What happens to Gordon in a Hung Parliament?

What happens to Gordon in a Hung Parliament?

Would this be the key question as to What Happens Next?

Let’s suppose that the General Election produces the hung parliament the polls and betting markets are currently indicating is the likeliest outcome. What happens next is partly the consequence of the numbers game – how many MP’s and votes each party won – but also how the various players react to events and to each other.

In politics, as allegedly elsewhere, possession is nine-tenths of the law and Gordon Brown is the man in possession. The initiative would in the first instance be with him to form a government if he tried to do so, as it was with Heath in 1974.

There are several key groups that he’d need the support of: his cabinet, the PLP and (probably) the Lib Dems. If he couldn’t form a viable government – if his senior colleagues told him it was time to go – he probably wouldn’t have any option but to do so, not least because that would compromise support elsewhere. Likewise with the PLP. If Labour win most seats, a Brown government might survive on a Lib Dem abstention on the Queen’s Speech but otherwise would probably need either their active support or that of several minor parties: the veto applies there too.

There’s been talk that the Lib Dems might prop up Labour if they were to change their leader. How realistic is that?

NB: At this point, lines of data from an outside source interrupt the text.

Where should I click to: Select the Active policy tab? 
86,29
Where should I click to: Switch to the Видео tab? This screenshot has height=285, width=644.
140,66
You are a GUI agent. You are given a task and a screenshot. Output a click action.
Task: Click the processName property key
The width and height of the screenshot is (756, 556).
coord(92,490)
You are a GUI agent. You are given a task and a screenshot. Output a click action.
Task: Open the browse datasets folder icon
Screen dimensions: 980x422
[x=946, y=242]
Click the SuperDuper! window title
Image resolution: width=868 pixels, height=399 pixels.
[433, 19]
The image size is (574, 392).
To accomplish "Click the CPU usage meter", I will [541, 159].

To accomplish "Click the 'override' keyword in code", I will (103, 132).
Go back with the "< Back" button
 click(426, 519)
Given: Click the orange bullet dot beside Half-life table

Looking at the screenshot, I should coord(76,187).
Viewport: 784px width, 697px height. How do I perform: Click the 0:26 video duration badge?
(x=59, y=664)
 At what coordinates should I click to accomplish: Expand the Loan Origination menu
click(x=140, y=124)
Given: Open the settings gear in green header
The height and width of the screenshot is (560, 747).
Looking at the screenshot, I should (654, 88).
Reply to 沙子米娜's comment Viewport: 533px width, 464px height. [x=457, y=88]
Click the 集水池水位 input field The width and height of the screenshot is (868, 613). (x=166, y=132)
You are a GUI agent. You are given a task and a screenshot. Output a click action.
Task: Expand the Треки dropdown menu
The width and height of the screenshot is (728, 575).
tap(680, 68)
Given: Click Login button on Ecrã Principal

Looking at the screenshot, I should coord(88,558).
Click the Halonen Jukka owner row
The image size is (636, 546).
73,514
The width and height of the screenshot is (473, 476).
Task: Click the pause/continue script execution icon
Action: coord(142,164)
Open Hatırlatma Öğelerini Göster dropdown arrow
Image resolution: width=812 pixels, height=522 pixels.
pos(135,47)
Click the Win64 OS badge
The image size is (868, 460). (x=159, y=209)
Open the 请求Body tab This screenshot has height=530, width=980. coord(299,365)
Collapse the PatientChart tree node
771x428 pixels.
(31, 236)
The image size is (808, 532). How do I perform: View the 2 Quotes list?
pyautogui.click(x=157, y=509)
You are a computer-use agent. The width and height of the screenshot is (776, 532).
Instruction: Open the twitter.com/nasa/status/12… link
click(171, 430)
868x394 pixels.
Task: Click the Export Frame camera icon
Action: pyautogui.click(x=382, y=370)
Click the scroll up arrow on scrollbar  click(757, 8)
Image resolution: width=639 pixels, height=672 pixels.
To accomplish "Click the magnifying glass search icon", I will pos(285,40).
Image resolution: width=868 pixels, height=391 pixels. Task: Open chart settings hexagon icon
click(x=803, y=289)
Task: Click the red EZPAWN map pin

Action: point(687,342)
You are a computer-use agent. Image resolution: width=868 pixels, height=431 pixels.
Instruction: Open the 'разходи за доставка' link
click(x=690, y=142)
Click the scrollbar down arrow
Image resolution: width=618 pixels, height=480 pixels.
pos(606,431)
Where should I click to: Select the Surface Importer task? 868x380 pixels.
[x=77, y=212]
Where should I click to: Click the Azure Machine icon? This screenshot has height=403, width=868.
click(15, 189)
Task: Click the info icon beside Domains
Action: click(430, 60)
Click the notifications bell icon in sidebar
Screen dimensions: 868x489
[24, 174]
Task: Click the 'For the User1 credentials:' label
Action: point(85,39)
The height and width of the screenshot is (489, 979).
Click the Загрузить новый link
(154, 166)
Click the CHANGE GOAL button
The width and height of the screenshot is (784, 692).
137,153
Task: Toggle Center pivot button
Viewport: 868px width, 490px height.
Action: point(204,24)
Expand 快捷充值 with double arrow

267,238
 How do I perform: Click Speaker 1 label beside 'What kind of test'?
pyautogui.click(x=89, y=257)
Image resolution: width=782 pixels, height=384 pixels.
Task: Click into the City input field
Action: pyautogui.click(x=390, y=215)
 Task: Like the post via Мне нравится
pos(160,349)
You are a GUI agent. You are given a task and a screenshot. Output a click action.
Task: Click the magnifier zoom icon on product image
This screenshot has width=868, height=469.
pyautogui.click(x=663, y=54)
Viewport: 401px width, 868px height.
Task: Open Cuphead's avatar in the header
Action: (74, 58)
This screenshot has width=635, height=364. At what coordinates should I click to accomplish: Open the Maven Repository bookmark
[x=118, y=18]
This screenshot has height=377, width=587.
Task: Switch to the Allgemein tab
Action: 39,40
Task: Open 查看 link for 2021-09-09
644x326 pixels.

Firstly, Clegg’s been pretty clear that the Lib Dems will regard votes won as a greater mandate than seats in the Commons. That’s inevitably going to cause problems if Labour tries to stay as if it’s a hung parliament, they’ll almost certainly have won fewer votes than the Tories (if not, they’ll be very close to an overall majority and there probably wouldn’t be an alternative viable government available). That goes for any other Labour leader as much as for Brown.

Secondly, there are party mechanisms to go through and rules to abide by. Brown can’t simply be forced out as party leader – Labour’s rules make that nigh-on impossible – so he’d have to be persuaded / forced to stand down, or left in place as party leader while one of his colleagues tried to form a government, a situation close to unworkable.

To some extent, rules can be bent or ignored if the practicalities make it reasonable to do so (eg if the rest of the cabinet were close to unanimous in recommending an alternative) but only with large amounts of goodwill on all sides – goodwill that may not be forthcoming.

Thirdly, even if Brown is somehow prised out of No 10 against his will, what happens to him then? This seems to me to be the big unanswered question. Especially if he’s still party leader but even if he’s not, he has the potential to make life intolerable for his successor in a way that even Heath or Thatcher never did simply because of the parliamentary arithmetic. Would he be offered and would he accept a place in the cabinet for example? The arguments are finely balanced either way. If he chooses to walk away, no problem; if he chooses to stay and fight, major problem.

Stubborn inertia has been a favoured tactic of Gordon Brown throughout his career and has generally served him well, preventing others from challenging him by making it too painful to do so. I wouldn’t be at all surprised to see him go down that road again, knowing that to do so will force the Lib Dems to choose between keeping him in office and allowing a Tory government to form, assuming the Lib Dems finish comfortably third in seats. Stubborn inertia may yet again be his best, and favoured, option.